#### [Exercise goal]
Please state what, according to the computing passage below, lets you use Colab without any installation.

#### [Document excerpt]
━━━

For computing, this book uses computer programming languages R and Python, which are free and can help students find well-paid jobs, particularly as data scientists. Many useful R and Python codes for graphics and computing are included in the book. For example, we have an R code to sing the song of Jingle Bells, and another to plot a fancy arts work based on two equations with time as a parameter, in addition to the R and Python codes for direct engineering and science applications.
R code can be developed and run in the RStudio interface. You can install R and RStudio in your computer following a Google search for instructions. The installation takes less than ten minutes.
Python code can be developed and run using the interface of Jupyter Notebook via Anaconda or Colab via Google. Again you can install Anaconda following a Google search. Colab does not need any installation if you have a Google account.

━━━

(Stored records)
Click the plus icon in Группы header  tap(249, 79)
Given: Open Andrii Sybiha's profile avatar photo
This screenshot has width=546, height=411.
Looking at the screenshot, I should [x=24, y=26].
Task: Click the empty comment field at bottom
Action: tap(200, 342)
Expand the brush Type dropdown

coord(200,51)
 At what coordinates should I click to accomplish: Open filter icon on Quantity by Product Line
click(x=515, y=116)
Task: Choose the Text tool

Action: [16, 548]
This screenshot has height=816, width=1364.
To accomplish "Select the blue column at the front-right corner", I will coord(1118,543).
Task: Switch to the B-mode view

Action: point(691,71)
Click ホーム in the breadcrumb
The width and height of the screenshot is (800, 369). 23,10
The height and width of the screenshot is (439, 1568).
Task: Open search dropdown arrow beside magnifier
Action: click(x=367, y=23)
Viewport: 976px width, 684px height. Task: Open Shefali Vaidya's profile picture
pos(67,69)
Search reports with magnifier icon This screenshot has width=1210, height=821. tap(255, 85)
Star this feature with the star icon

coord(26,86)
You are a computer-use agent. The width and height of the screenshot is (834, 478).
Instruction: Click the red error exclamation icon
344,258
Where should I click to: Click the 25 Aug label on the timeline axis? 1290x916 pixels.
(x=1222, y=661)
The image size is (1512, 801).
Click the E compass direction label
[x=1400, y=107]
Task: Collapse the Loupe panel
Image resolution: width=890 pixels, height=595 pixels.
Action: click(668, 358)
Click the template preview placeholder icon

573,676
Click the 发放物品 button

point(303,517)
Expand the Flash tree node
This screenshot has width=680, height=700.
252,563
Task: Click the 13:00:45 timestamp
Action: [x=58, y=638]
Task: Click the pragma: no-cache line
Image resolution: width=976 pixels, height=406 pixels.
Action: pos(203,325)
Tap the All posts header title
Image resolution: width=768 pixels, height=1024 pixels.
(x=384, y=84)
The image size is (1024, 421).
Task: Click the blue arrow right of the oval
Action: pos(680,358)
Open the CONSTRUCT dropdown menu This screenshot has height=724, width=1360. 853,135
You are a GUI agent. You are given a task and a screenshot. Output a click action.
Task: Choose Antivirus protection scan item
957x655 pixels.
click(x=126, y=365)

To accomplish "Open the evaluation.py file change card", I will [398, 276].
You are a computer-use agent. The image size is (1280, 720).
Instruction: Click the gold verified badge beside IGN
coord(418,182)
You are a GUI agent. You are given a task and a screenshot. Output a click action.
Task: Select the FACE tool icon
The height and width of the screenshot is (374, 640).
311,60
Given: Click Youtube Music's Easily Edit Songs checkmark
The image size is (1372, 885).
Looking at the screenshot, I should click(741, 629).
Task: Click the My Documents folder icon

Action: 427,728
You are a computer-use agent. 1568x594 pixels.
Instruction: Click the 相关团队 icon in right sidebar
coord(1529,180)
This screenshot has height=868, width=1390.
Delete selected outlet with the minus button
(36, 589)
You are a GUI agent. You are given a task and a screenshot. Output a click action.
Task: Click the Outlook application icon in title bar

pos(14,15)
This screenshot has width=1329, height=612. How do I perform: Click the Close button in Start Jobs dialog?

━━━

#### [The completed task]
Having a Google account.